Now it's time to give the fish a little bit of form.  I tend to use pinks and purples in the shading.  It gives the fish kind of a fleshy look.  I'll lay a few light coats down and then I have to get serious and go darker in some parts.  It's always scary to lay dark colors down on a white fish.  You're brain says, "No, that fish is white, not blue."  But you just have to say, "Shut it, Brain!  This blue is going to give the fish depth in the back and make it look like it's swimming out toward the viewer.  Deal with it!"

And notice how the fins are very faint here.  That's OK because I plan to darken the water below the fish and that will push out the lightness in the fin.  Besides, you don't want the fins to be pure white.  They're thin.  They would have some transparency, showing the blue of the water around them.


This is the fun part; adding the bold colors.  Here's what I do.  I get a brush wet with clear, clean water and I make crosses on the fish.  See, I want some wet parts and some dry parts.  Then I dip the brush into a nice orange and paint the splotches.  Some parts will bleed and have soft edges.  Some parts with have hard edges against the dry paper.  Then I add reds and yellows and let those colors mix together so it's not just flat orange.

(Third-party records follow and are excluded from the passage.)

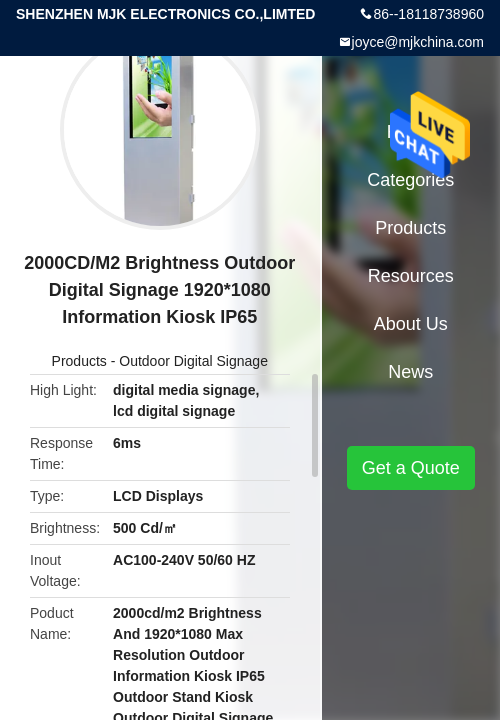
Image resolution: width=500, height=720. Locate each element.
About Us (411, 324)
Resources (411, 276)
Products (79, 361)
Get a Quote (411, 468)
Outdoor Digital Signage (193, 361)
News (410, 372)
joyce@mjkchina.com (418, 42)
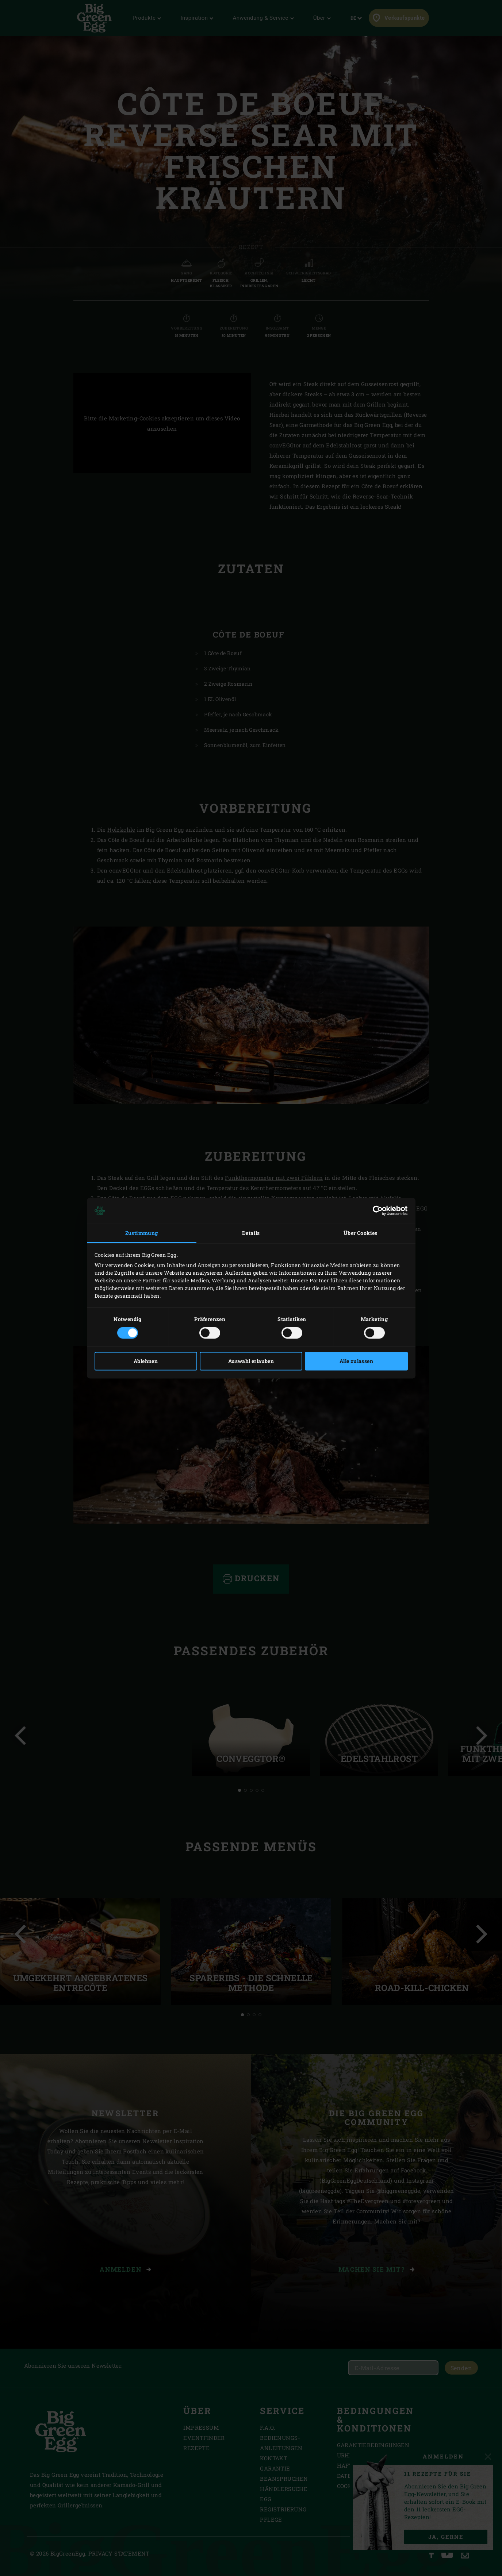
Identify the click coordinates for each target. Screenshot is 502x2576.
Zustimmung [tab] (141, 1233)
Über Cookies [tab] (361, 1233)
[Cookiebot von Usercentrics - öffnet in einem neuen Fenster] (376, 1211)
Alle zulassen (356, 1361)
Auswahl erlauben (251, 1361)
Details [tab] (251, 1233)
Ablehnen (146, 1361)
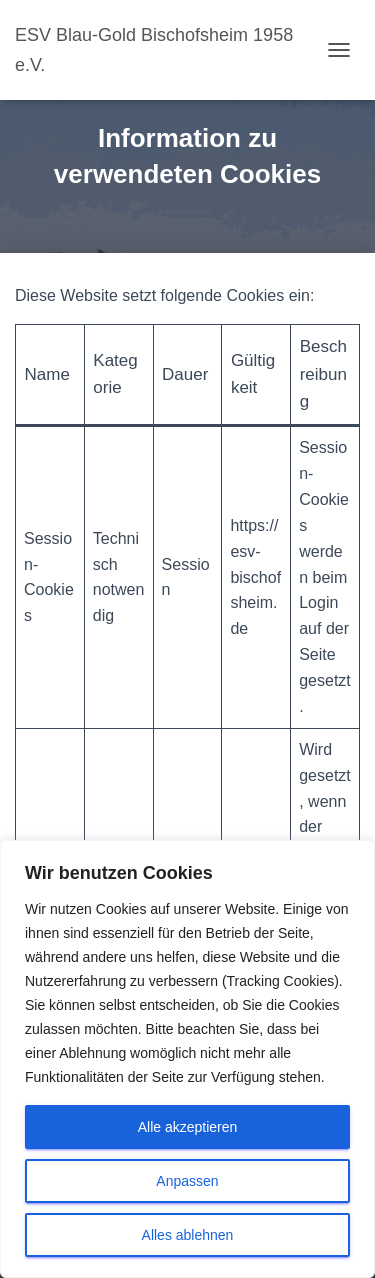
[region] (187, 1059)
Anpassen (187, 1181)
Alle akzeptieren (188, 1127)
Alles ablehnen (188, 1235)
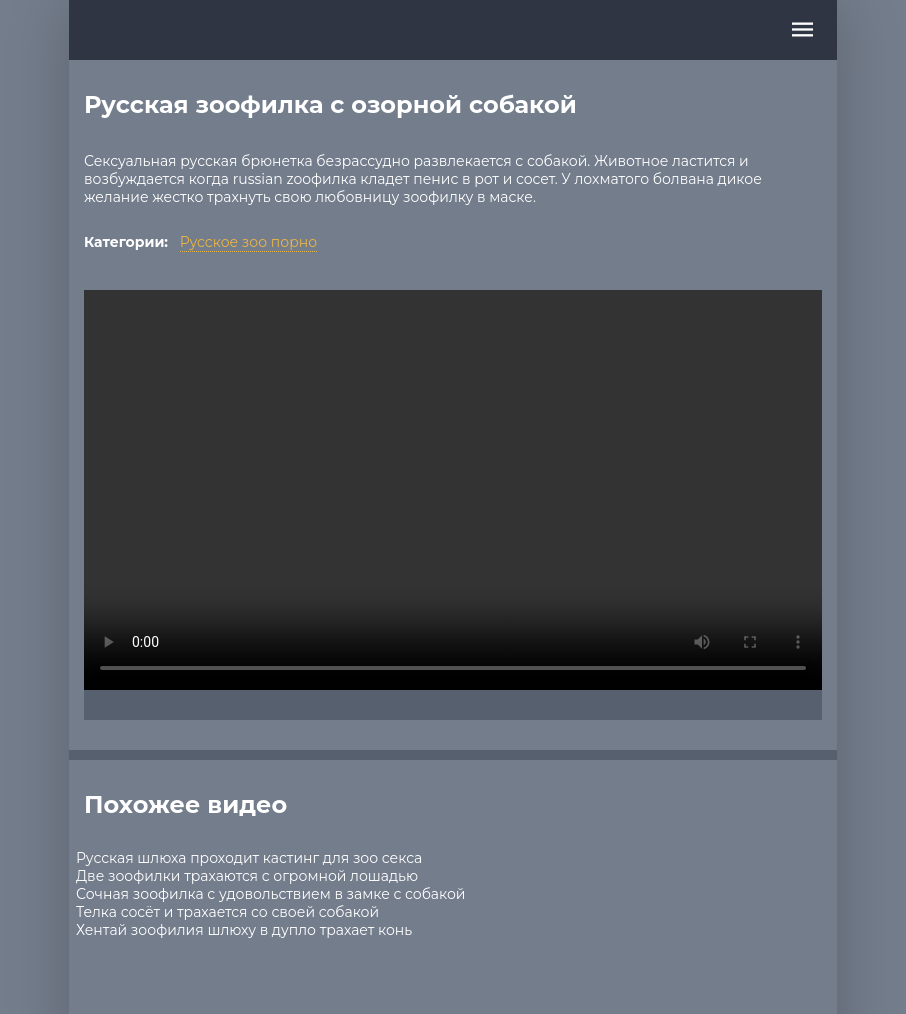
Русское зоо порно (248, 242)
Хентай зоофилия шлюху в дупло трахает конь (244, 930)
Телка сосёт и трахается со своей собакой (227, 912)
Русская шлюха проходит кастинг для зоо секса (249, 858)
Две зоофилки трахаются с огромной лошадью (247, 876)
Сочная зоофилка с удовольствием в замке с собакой (270, 894)
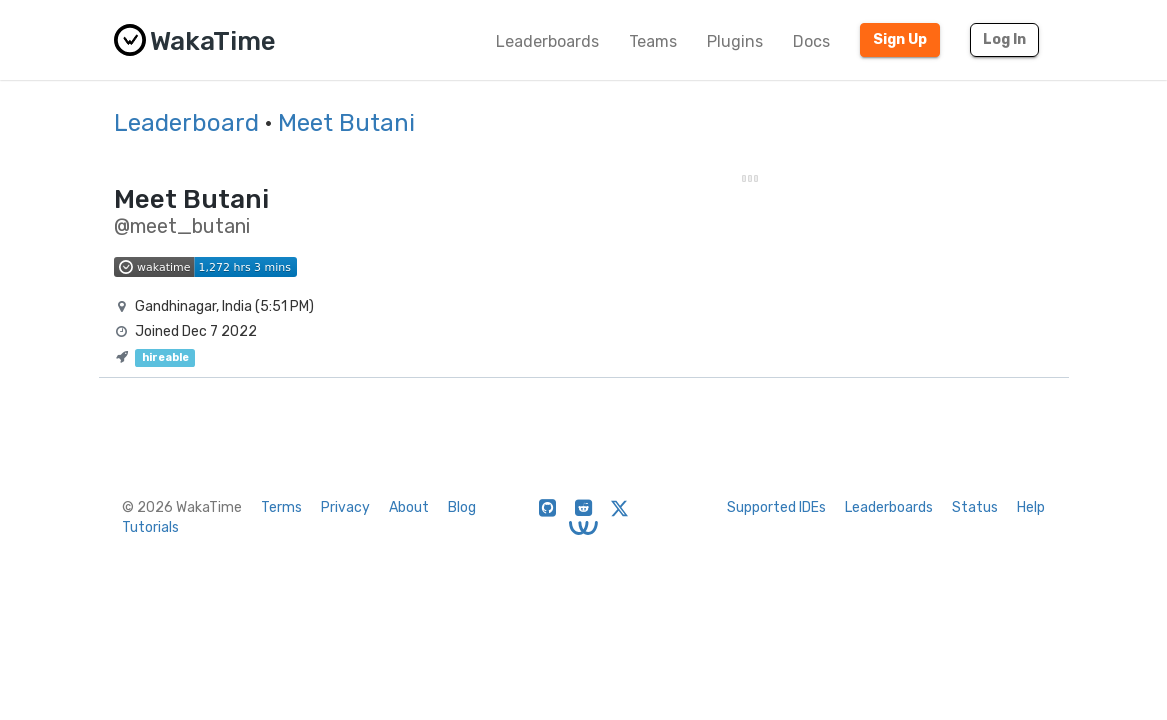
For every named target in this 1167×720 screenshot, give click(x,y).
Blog (462, 507)
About (409, 507)
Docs (811, 41)
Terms (281, 507)
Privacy (345, 507)
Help (1031, 507)
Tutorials (150, 527)
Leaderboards (547, 41)
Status (975, 507)
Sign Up (900, 39)
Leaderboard (186, 123)
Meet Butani (346, 123)
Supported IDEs (776, 507)
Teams (653, 41)
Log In (1004, 39)
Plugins (735, 41)
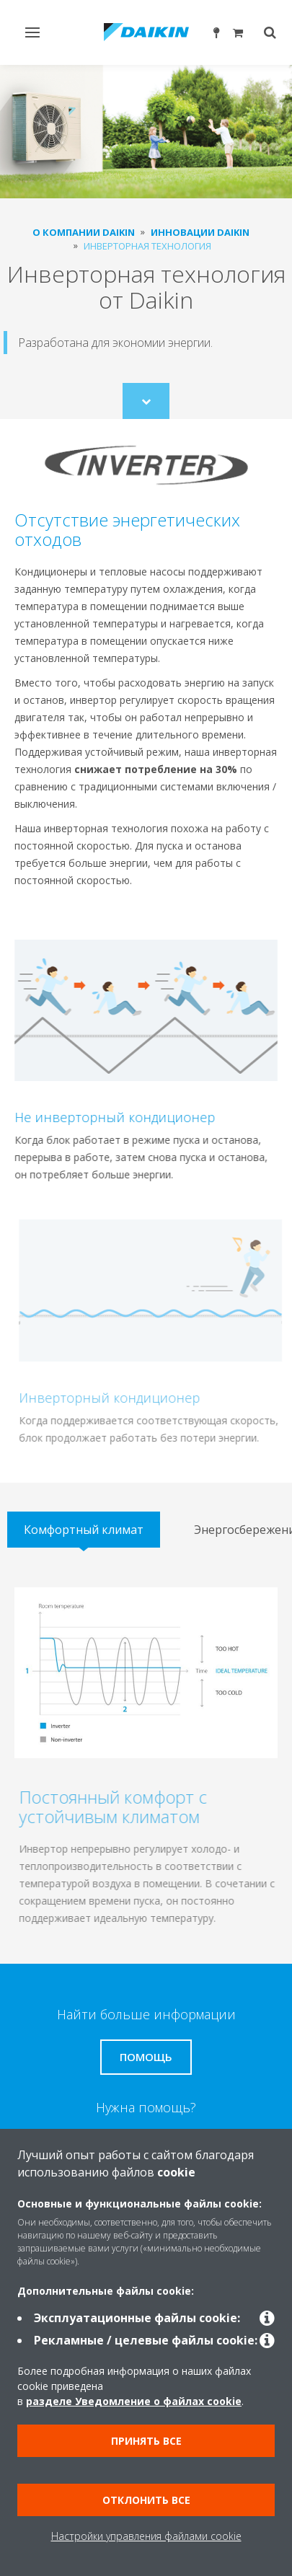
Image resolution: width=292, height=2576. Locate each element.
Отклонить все (146, 2500)
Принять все (146, 2441)
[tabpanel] (146, 1756)
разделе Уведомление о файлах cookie (134, 2401)
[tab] (83, 1530)
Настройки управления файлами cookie (146, 2536)
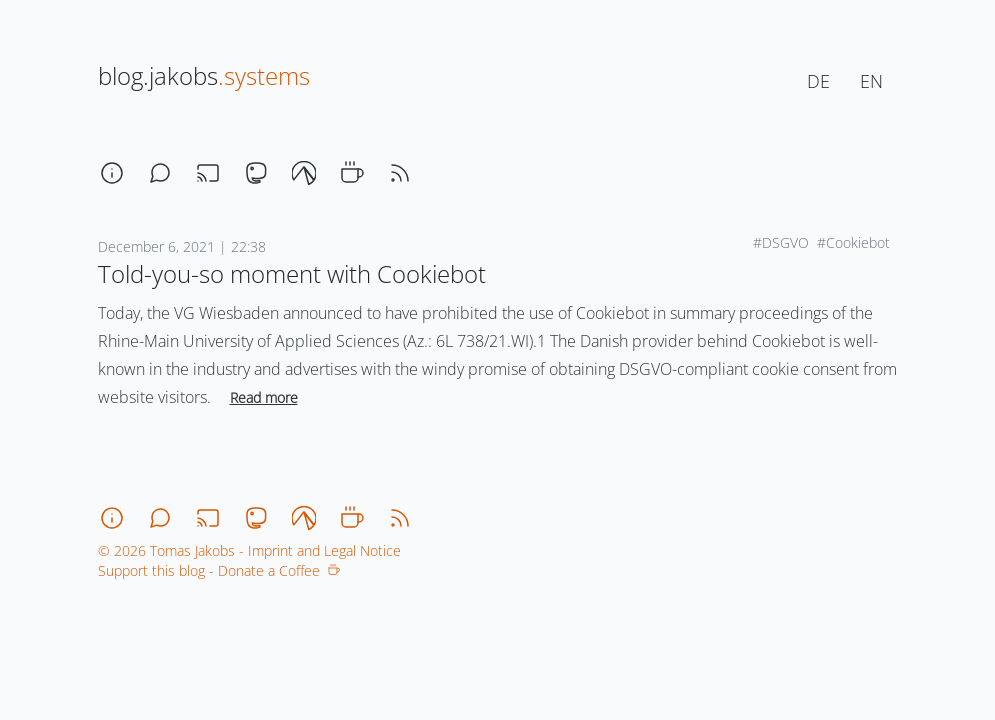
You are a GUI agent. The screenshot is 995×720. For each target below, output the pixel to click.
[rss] (400, 173)
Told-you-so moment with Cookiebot (292, 273)
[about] (112, 173)
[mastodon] (256, 173)
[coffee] (352, 173)
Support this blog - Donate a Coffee (219, 570)
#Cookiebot (853, 242)
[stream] (208, 173)
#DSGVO (781, 242)
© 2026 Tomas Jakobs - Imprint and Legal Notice (249, 550)
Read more (264, 397)
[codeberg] (304, 173)
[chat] (160, 173)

When front-fishie is dry, I do the whole thing over with back-fishie.  Underpaint.  Shade.  Then add the black and orange.  I popped in a little yellow in the black there, too.  Just to make it interesting.


At this point I start to really look at the fish to see what's working and what needs refining.  I darkened the water around the fish.  Added details to the fins.  Painted in the eyes.  Lifted scales out of the colors. And added touches of white gouache: highlights, whiskers, fins.  

When it was deemed complete, I added the oriental stamps.  One for my name and one for "double happiness."  And, of course, my signature.  Mat it - boom.  Frame it - boom.  Take it to the gallery.

Boom.

Happy Wednesday and to all my Jewish friends, I wish you an easy fast.


3 comments:

Tony LaRocca said...

Those are beautiful, I have so much respect for people who can truly paint (as opposed to digital - like me :D )

Angela said...

Those are simply gorgeous. I am working on some koi too-much smaller and using some different techniques. We'll see if they can pass or if they will have to be passed over. ;-)

Anonymous said...

Julie, thanks for sharing your process! My daughter and I both enjoyed reading about and admiring your art.